To run a successful business, the first requirement is to avoid any surprises. Surprising your boss, or a corporation's board, is a fast track to the unemployment line. When a business leader puts in place systems that allow the company to operate in a stable, consistent manner, the first level of business success sets in. Intellectual property contributes at this base level by helping to ensure that a company is free to offer its new and profitable products and services.

The patent case of Apple versus Samsung is a prime example of what can go wrong. It shows how devastating a surprise can be to a management team and a company's stock price. When Samsung lost the patent suit with Apple, its stock price dropped 7.5 percent and the CEO was under intense pressure by the corporation's board. Samsung further faces an injunction and exclusion against its key mobile products in the United States.1

Once a business is stable and running smoothly with no surprises, the next challenge for a CEO is to ensure that the company's IP is being used to generate sustained advantaged market positions. This means introduction of new products and services that are superior in cost, performance, or both, compared to the competition. The trick is to accomplish this feat in a manner that will allow that advantaged position to be sustained over time. Intellectual property's contribution to sustaining a market-leading position comes in the strategic acquisition and use of patents, trade secrets, copyrights and trademarks. These, each in their own way, can prohibit a competitor from offering the same product or service. To accomplish this sustained advantage a CEO must ask the right questions and generate the right competencies within the business.

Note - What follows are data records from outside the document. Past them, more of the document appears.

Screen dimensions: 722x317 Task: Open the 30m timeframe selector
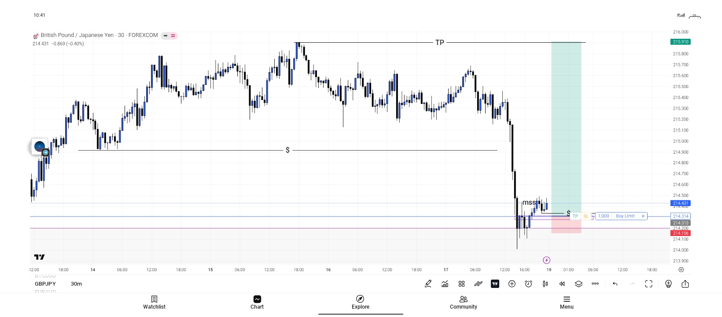(x=76, y=284)
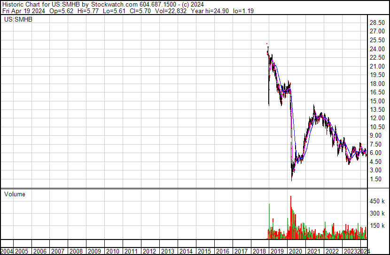Click the 2020 year label on the time axis

[295, 251]
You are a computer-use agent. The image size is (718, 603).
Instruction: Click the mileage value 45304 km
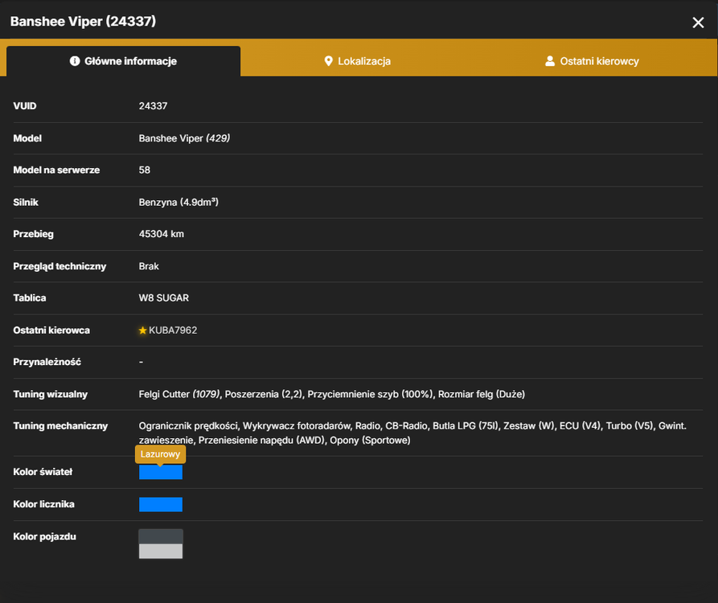[x=161, y=234]
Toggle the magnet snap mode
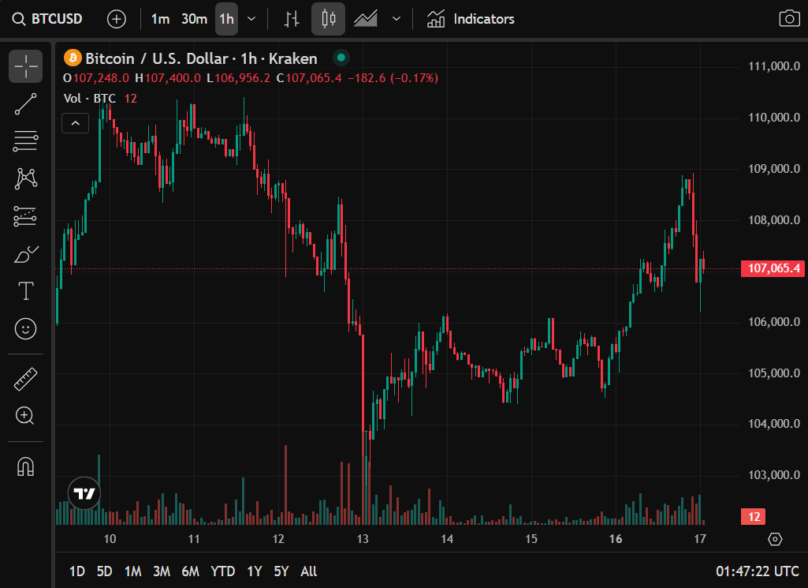This screenshot has height=588, width=808. (x=26, y=467)
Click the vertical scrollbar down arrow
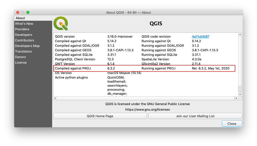The width and height of the screenshot is (257, 146). [x=240, y=94]
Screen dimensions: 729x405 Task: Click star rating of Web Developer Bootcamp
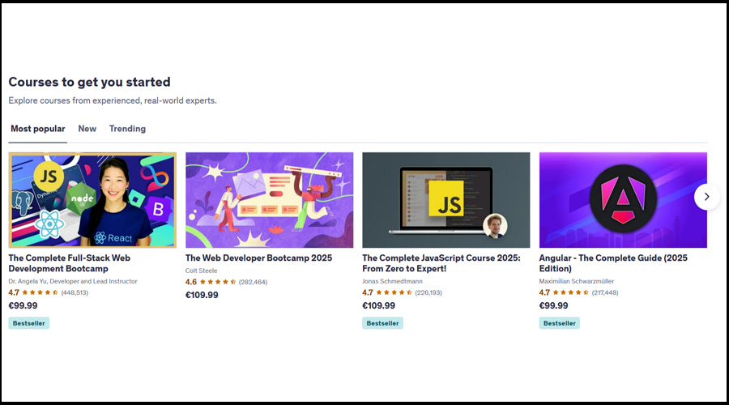pyautogui.click(x=218, y=282)
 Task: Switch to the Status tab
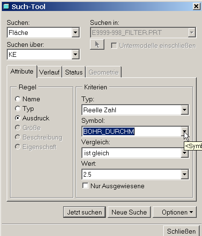click(x=74, y=72)
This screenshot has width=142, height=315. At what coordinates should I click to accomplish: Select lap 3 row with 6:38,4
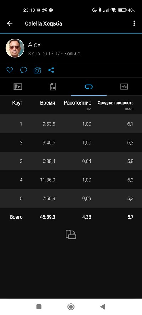71,161
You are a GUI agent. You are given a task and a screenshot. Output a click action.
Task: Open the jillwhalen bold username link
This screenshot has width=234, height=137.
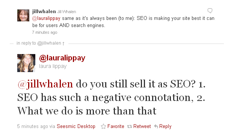(x=44, y=12)
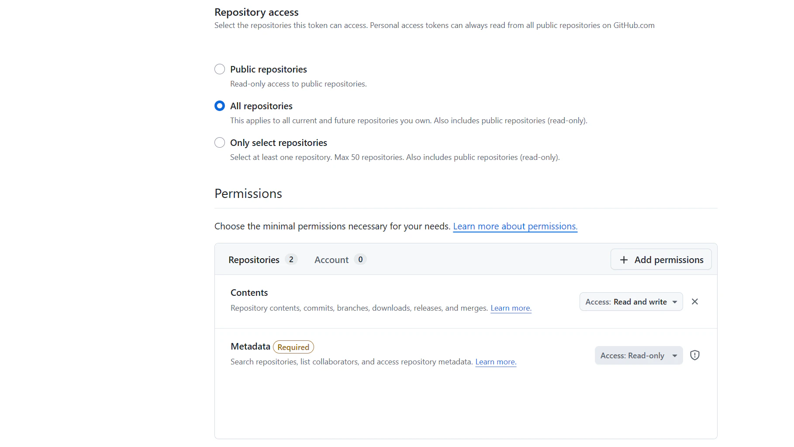Open the Contents Learn more link
794x447 pixels.
pyautogui.click(x=511, y=308)
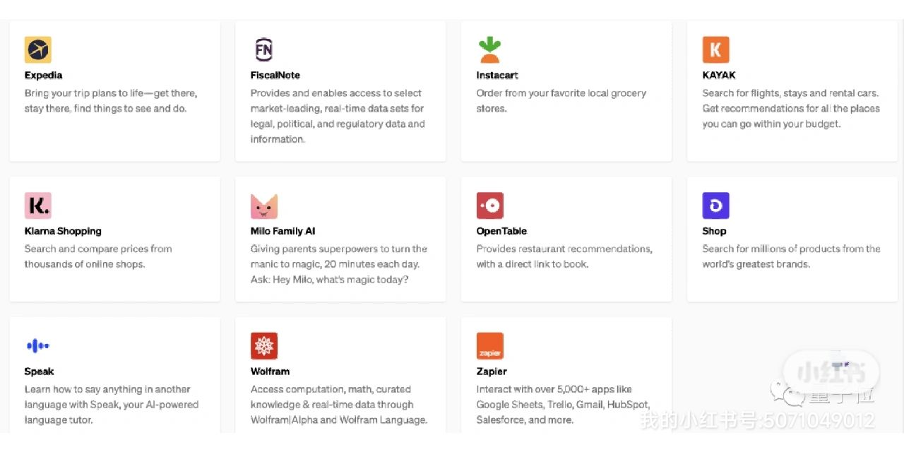Click the Speak language tutor description
Viewport: 904px width, 452px height.
click(x=112, y=405)
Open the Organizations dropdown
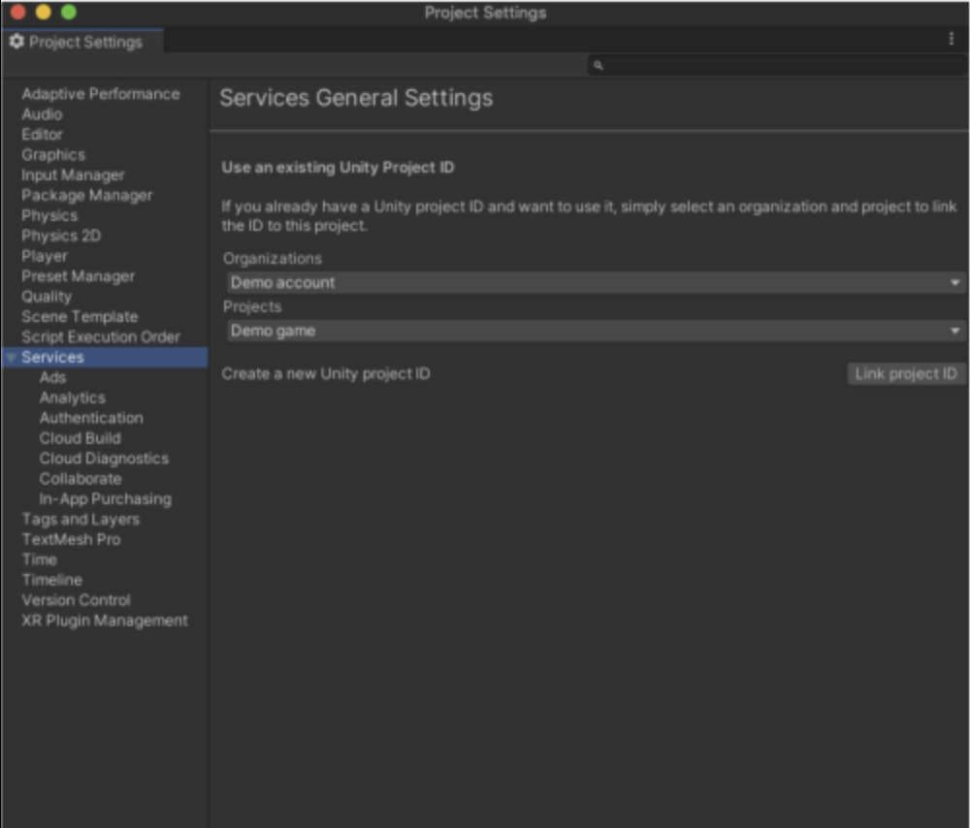 (594, 282)
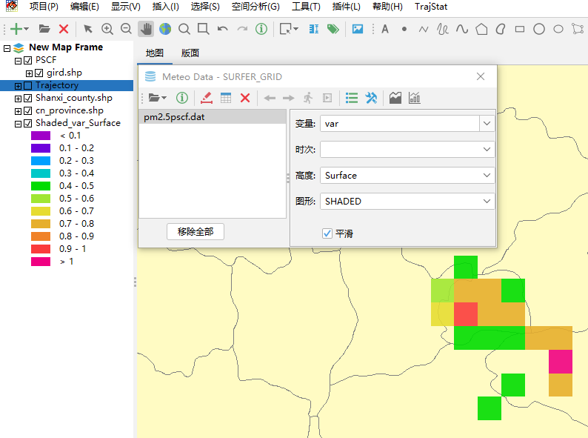Image resolution: width=588 pixels, height=438 pixels.
Task: Click the full extent globe icon
Action: [x=164, y=29]
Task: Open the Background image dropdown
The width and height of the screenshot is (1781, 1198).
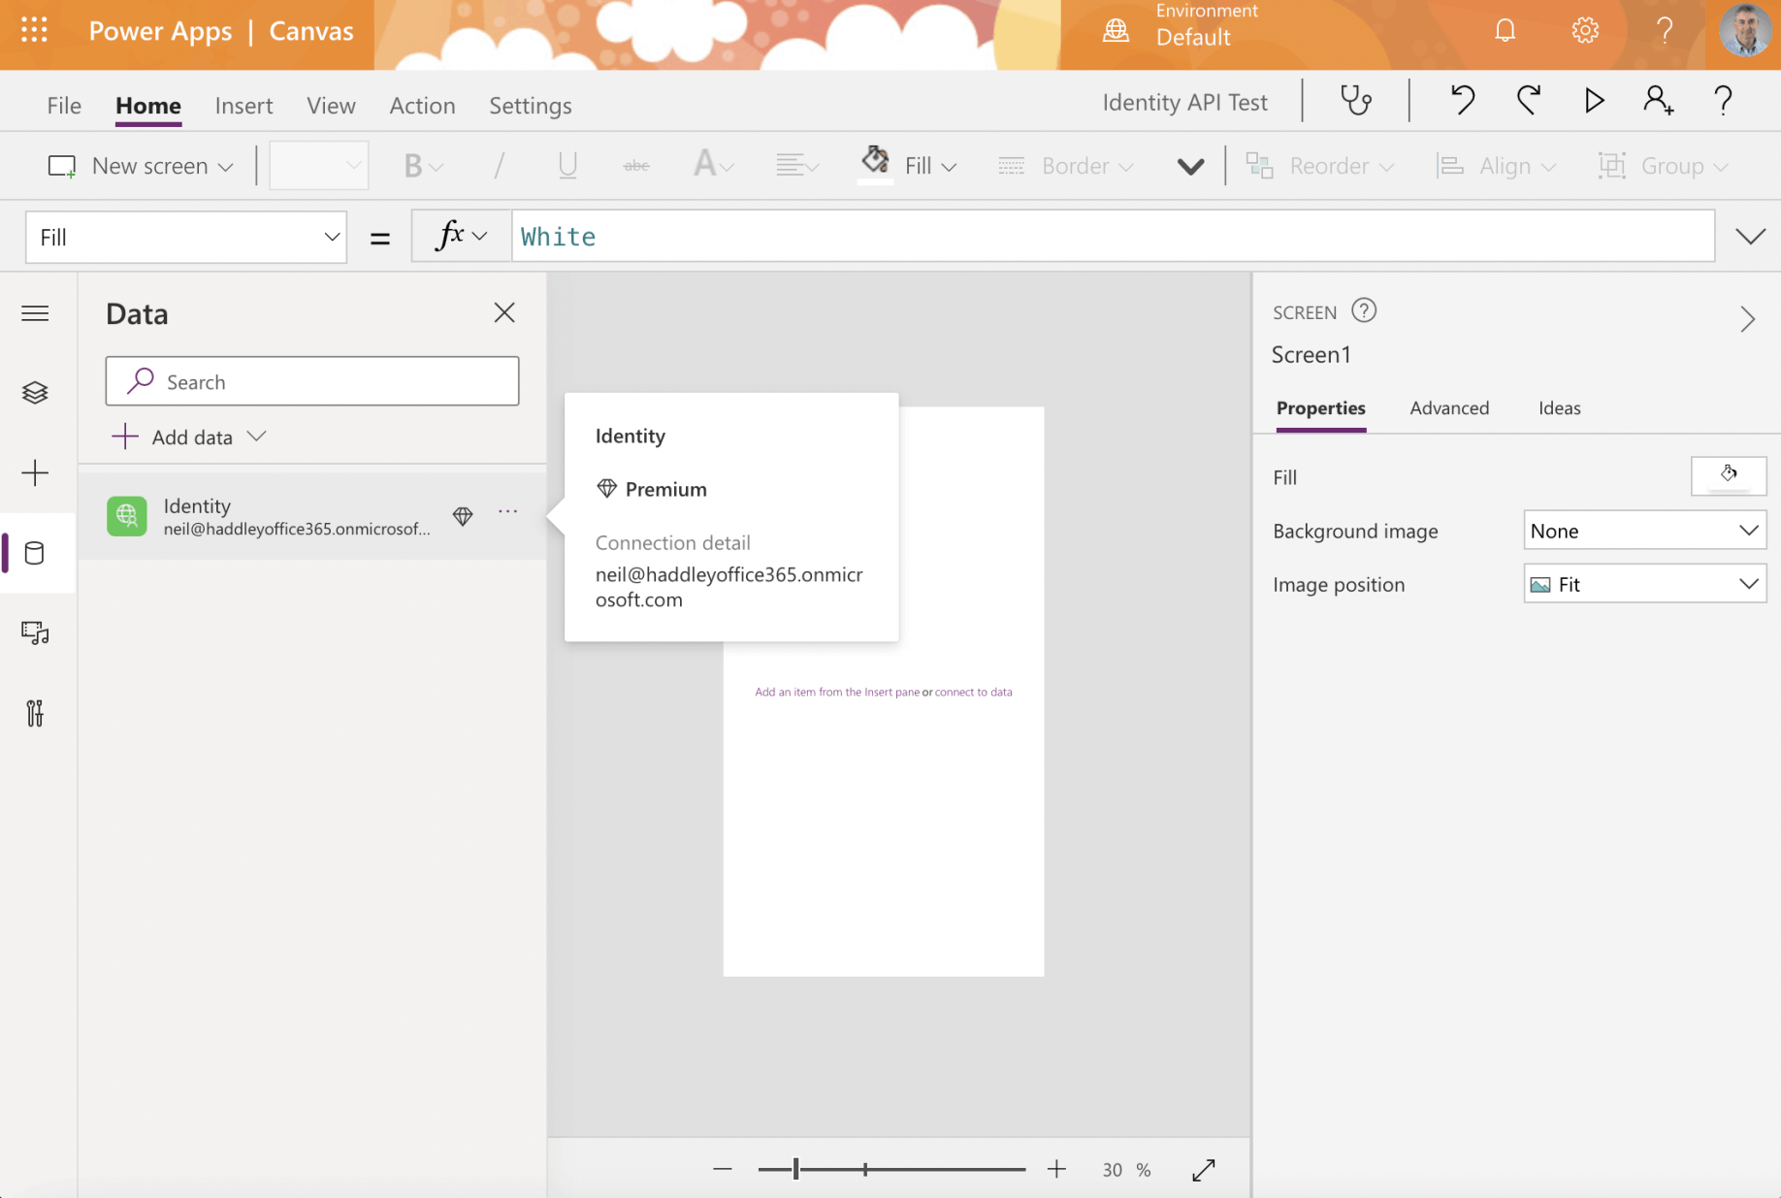Action: pos(1644,531)
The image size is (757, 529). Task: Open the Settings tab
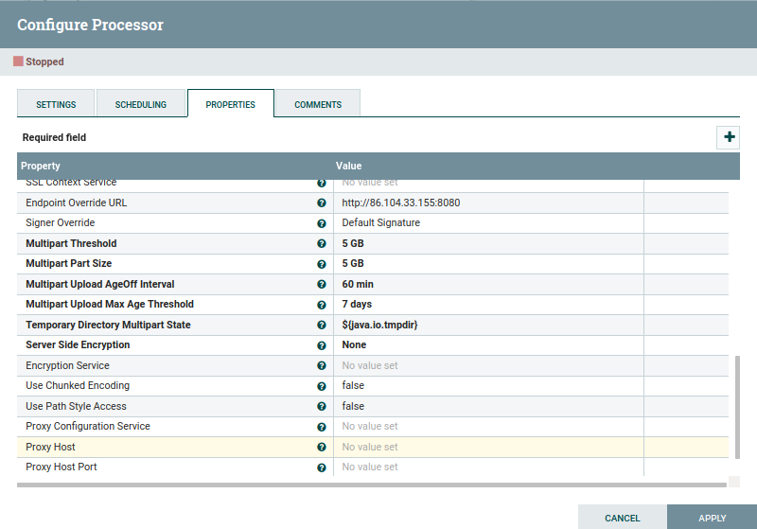(x=56, y=104)
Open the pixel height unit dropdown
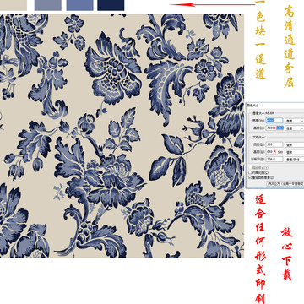 (x=295, y=128)
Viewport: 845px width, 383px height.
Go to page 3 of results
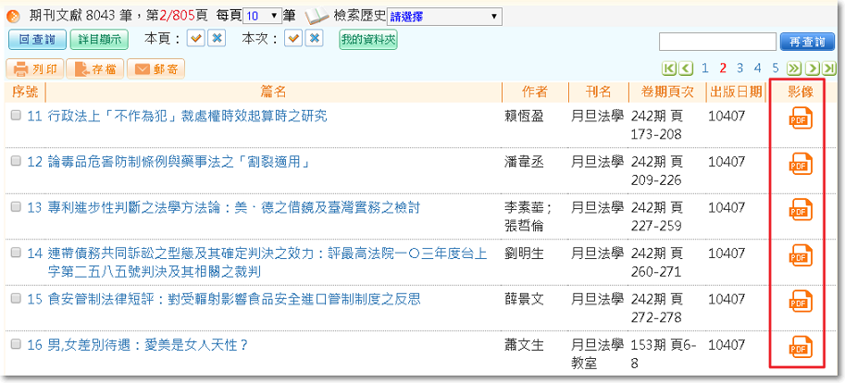[x=740, y=68]
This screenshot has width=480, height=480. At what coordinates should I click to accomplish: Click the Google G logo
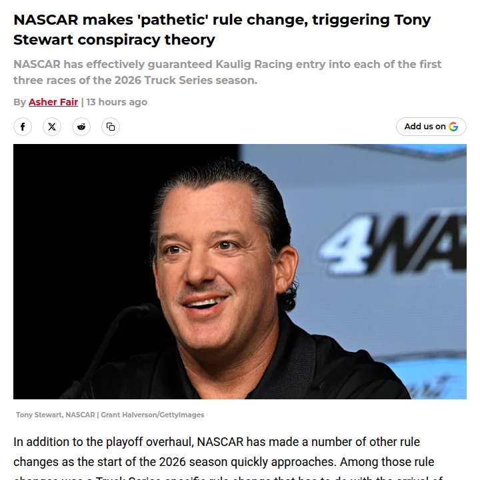(453, 127)
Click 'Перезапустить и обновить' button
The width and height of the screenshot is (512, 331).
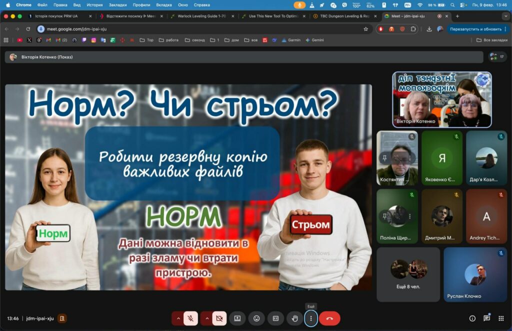[476, 29]
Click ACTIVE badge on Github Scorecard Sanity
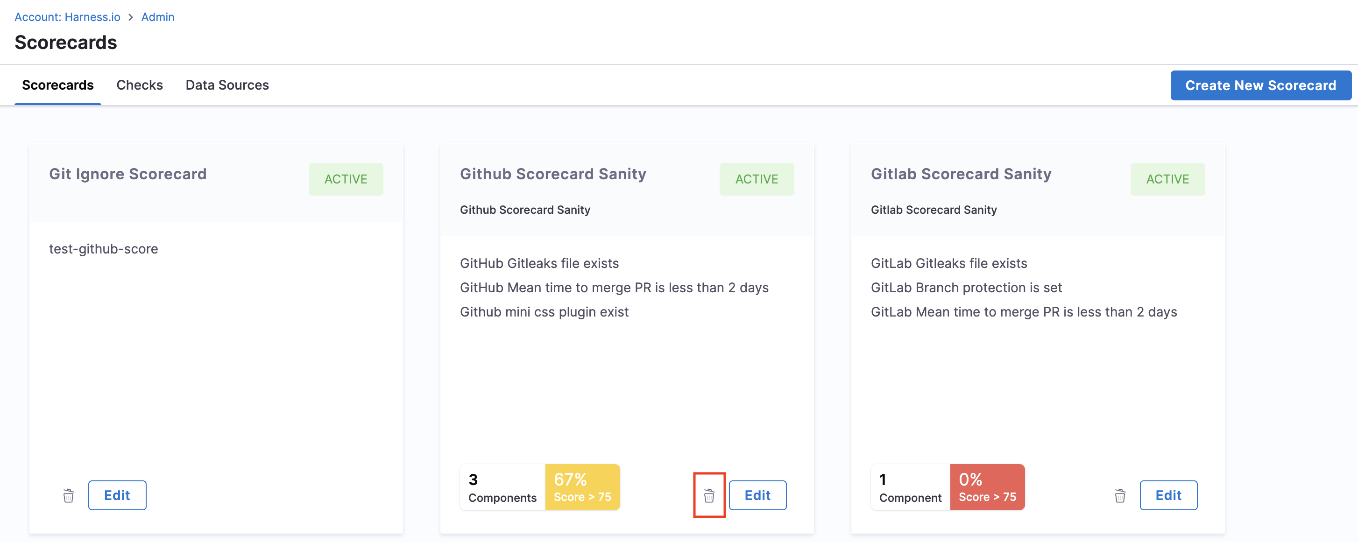This screenshot has height=542, width=1358. (x=756, y=179)
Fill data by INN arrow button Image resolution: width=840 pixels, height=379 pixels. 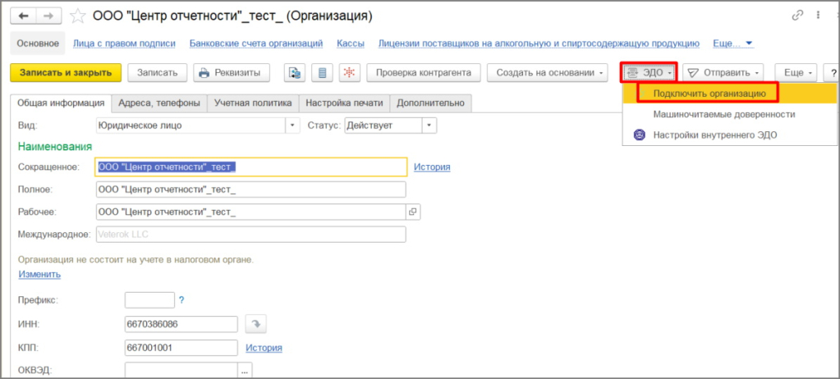pos(255,324)
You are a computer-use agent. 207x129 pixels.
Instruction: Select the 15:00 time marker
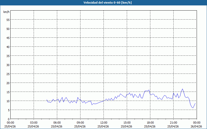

The next level up the business hierarchy, once a company is competent at the first two levels, is to engage in full exploitation of its technology globally. However, there are very few companies in the world that can conduct their business in every country. The company's core competence or sweet spot usually lies in the first or second tier of the hierarchy. When a company is expanding geographically, it builds its regional business into countries in which it knows how to operate. For those countries where it's unfamiliar with doing business, licensing its technology to others who understand the country's nuances, via geographic licensing programs, builds corporate revenues faster than any other method.

Near the top of the pyramid, and only after the other three competencies are mastered, can a company look to put in place business systems that will consistently speed R&D and product development. The role of intellectual property at this level is to integrate business, regulatory, standards, marketing, R&D, and IP activities. Many companies attempt to integrate planning, creation and management strategies and tactics before they've mastered the other levels of the pyramid. But, as Maslow vividly showed us, it's hard to find shelter if you can't breathe.

Finally, at the top of the pyramid, influencing industry adoption is all about maximizing value in the various stages of the company's innovation cycle. As Marc Ehrlich, head of IBM's IP Enforcement and Commercialization business, observed: "In order to control industry adoption of new technologies a CEO must find the proper balance between proprietary protection and open licensing of a technology. To do this requires a deep understanding of the innovation lifecycle for technologies in the company's industry. For example, aggressive IP protection may make sense for early stage technologies whereas a more open licensing model, implemented after market acceptance of a technology, may facilitate industry adoption, thus setting the stage for a next wave of technological innovations for the company."



The 5 Big IP Threats

Consider the financial services sector. An IP executive dashboard should quickly reveal threats and opportunities, which if not managed, can lead to real revenue loss for financial services companies like American Express, Citibank, and TD Waterhouse. A quick look at the patent landscape reveals there are five significant threats that could surprise and upset traditional financial service companies' plans.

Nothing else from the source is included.